● **ЧТО СДЕЛАТЬ**
Процитируйте из текста для чтения отрывок от «С этих пор мы» до «его двухметровый рост.» включительно.

Пробормотав «спасибо», я ринулась домой, чтобы смыть с себя грязь и пот. Не успела еще ополоснуться, как раздался стук в дверь, открываю, а за ней – Генри! Он приехал на такси как настоящий полноправный гражданин Советского Союза. Начались разговоры без конца…

Прожив в Красноярске до декабря 1953 года, мы вернулись в Пермь, предварительно списавшись с директором Дворца культуры, куда Генриха Романовича с большой охотой взяли руководителем оркестра.

С этих пор мы уже не расставались с ним до самой его кончины…

«Земляку по стране, именуемой джаз»

Воспоминания М. И. Футлика, почетного архитектора России

В городе он был весьма заметной личностью.

Издалека можно было заметить его долговязую фигуру, воткнутую по грудь в уличную толпу. Он возвышался над нами, всегда элегантно одетый. Летом – в импортную вельветовую куртку цвета беж, в светлую рубашку (кофе с большим количеством молока), завершающуюся у подбородка большим бантом шейного платка, и в неизменной кепочке. Ансамбль дополняли трость и брюки белого или серо-коричневого цвета. В общем, предметы, как в сюите Эллингтона, – «бело-черно-бежевого цвета».

Он шел, свободно размахивая руками, и казалось, что его руки и ноги могли сгибаться в суставах по всем направлениям. Его худоба зрительно увеличивала его двухметровый рост.

В общем, эта незаурядная фигура была в свое время непременным дополнением городского пейзажа. Я часто встречал его на улицах. Мы не были знакомы, но иногда при большом сближении слегка раскланивались.

● **ВЫДЕРЖКИ ИЗ ЗАПИСЕЙ**
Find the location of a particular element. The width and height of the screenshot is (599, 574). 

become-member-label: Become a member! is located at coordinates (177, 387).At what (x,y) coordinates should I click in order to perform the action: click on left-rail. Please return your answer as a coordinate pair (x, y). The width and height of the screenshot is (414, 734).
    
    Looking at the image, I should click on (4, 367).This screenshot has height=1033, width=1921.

* * *

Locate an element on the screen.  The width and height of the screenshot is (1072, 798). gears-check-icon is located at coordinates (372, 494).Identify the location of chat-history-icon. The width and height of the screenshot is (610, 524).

● **ПИСЬМЕННЫЙ ОТВЕТ**
С этих пор мы уже не расставались с ним до самой его кончины…

«Земляку по стране, именуемой джаз»

Воспоминания М. И. Футлика, почетного архитектора России

В городе он был весьма заметной личностью.

Издалека можно было заметить его долговязую фигуру, воткнутую по грудь в уличную толпу. Он возвышался над нами, всегда элегантно одетый. Летом – в импортную вельветовую куртку цвета беж, в светлую рубашку (кофе с большим количеством молока), завершающуюся у подбородка большим бантом шейного платка, и в неизменной кепочке. Ансамбль дополняли трость и брюки белого или серо-коричневого цвета. В общем, предметы, как в сюите Эллингтона, – «бело-черно-бежевого цвета».

Он шел, свободно размахивая руками, и казалось, что его руки и ноги могли сгибаться в суставах по всем направлениям. Его худоба зрительно увеличивала его двухметровый рост.